GESTELLTE AUFGABE 1:
Fasse den Ausgangstext in zwei Sätzen zusammen.

----------------

Leseprobe
Inhaltsverzeichnis:
Zwischen Verfolgung und Toleranz: Die Juden in Brandenburg- Preußenim 17. und 18. Jahrhundert
1. Einleitung
2. kurze Vorgeschichte
3. Judenpolitik- vom Großen Kurfürsten bis Friedrich II.
3.1 Judenpolitik unter dem Großen Kürfürsten
3.2 Der erste preußische König und seine Ansicht von Politik bezüglich der Juden
3.3 Verschärfung der Judenpolitik unter Friedrich Wilhelm I.
3.4 Friedrich II.- weitere Einschränkungen der jüdischen Bevölkerung
4. Wohlhabende Hofjuden, gebildete Juden und Aufklärer- die Wegbereiter des modernen Judentums
5. Zusammenfassung
1. Hinführung zum Thema:
Im Laufe unserer Geschichte hat die jüdische Bevölkerung wie kaum ein anderes religiöses Volk auf der Welt, immer wieder den Hass von Mitmenschen zu spüren bekommen. Ob es in Palästina war oder auch in Europa zur Zeit des Mittelalters bis hin zum Dritten Reich, es gab überall Vertreibungen, Diskriminierung, Unterdrückung oder sogar Ermordungen des jüdischen Volkes. Auch heute noch gibt es furchtbare Kämpfe zwischen Juden und anderen religiösen Völkern, man braucht nur den Blick nach Israel wenden. Der Hamas Sprecher Abu Zuhari äußerte zum Beispiel am 17.12.2004 Ziel sei es: „Jerusalem mit dem Schwert Mohammeds zu erobern , so dass kein Jude in ganz Palästina mehr am Leben bleibt, um mit den abgeschlagenen Köpfen der Juden eine Pyramide über Arafats Grab zu errichten.“1 Dieses Zitat, das aus dem Jahre 2004 stammt erinnert eher an Kriegsverwüstungen des Mittelalters oder der frühen Neuzeit, als Leichen in Städten und Dörfern aufeinander gestapelt wurden, um den Feind abzuschrecken. Auch Preußen wurde als Militärstaat bezeichnet, der grausame Kriege führte z.B. gegen Frankreich oder Schlesien. Die Frage stellt sich also wie man sich in Brandenburg- Preußen gegenüber anderen Religionen, speziell dem Judentum, verhalten hat.

----------------

GESTELLTE AUFGABE 2:
Sammle bitte jede Zeile aus den Einträgen, in der die Zeichenfolge „pixels“ vorkommt.

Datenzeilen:
----------------

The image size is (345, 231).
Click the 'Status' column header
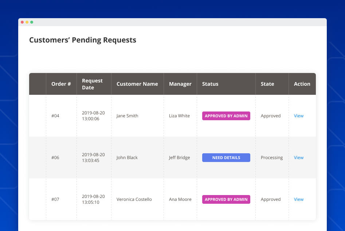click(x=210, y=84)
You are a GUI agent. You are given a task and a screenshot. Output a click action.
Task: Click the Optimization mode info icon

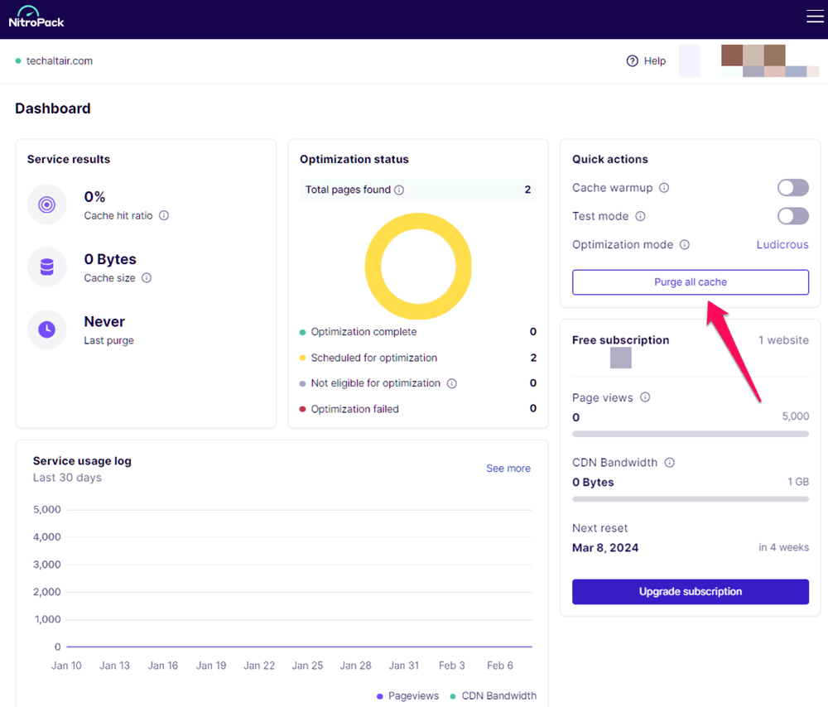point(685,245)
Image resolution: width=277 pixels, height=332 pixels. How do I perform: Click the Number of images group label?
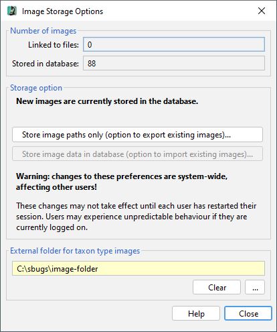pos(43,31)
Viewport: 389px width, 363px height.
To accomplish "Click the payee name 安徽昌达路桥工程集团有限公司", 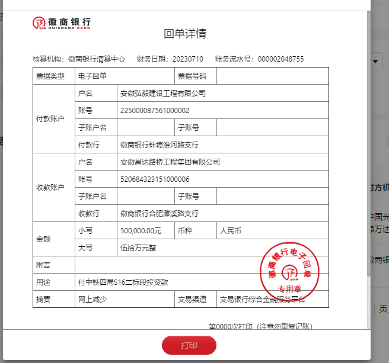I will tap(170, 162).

----------------

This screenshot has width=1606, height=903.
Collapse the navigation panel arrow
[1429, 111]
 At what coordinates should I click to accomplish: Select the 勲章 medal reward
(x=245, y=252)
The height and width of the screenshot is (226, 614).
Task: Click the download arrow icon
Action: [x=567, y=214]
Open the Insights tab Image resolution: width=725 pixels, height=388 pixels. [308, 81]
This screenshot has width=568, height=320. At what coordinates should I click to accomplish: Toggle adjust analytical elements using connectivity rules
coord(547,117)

----------------

SCHRIFTLICHE ANTWORT 1:
Der Ausgangstext gliedert das Thema der Juden in Brandenburg-Preußen im 17. und 18. Jahrhundert und führt dabei die Judenpolitik vom Großen Kurfürsten bis Friedrich II. sowie die Hofjuden, gebildeten Juden und Aufklärer als Wegbereiter des modernen Judentums auf. Die Einleitung hält fest, dass die jüdische Bevölkerung im Laufe der Geschichte immer wieder Vertreibungen, Diskriminierung, Unterdrückung und Ermordungen erlitten hat, und stellt die Frage, wie man sich in Brandenburg-Preußen gegenüber dem Judentum verhalten hat.

SCHRIFTLICHE ANTWORT 2:
Image resolution: width=277 pixels, height=332 pixels. How do I perform: Click the Number of images group label?
Open the Insights tab Image resolution: width=725 pixels, height=388 pixels. [308, 81]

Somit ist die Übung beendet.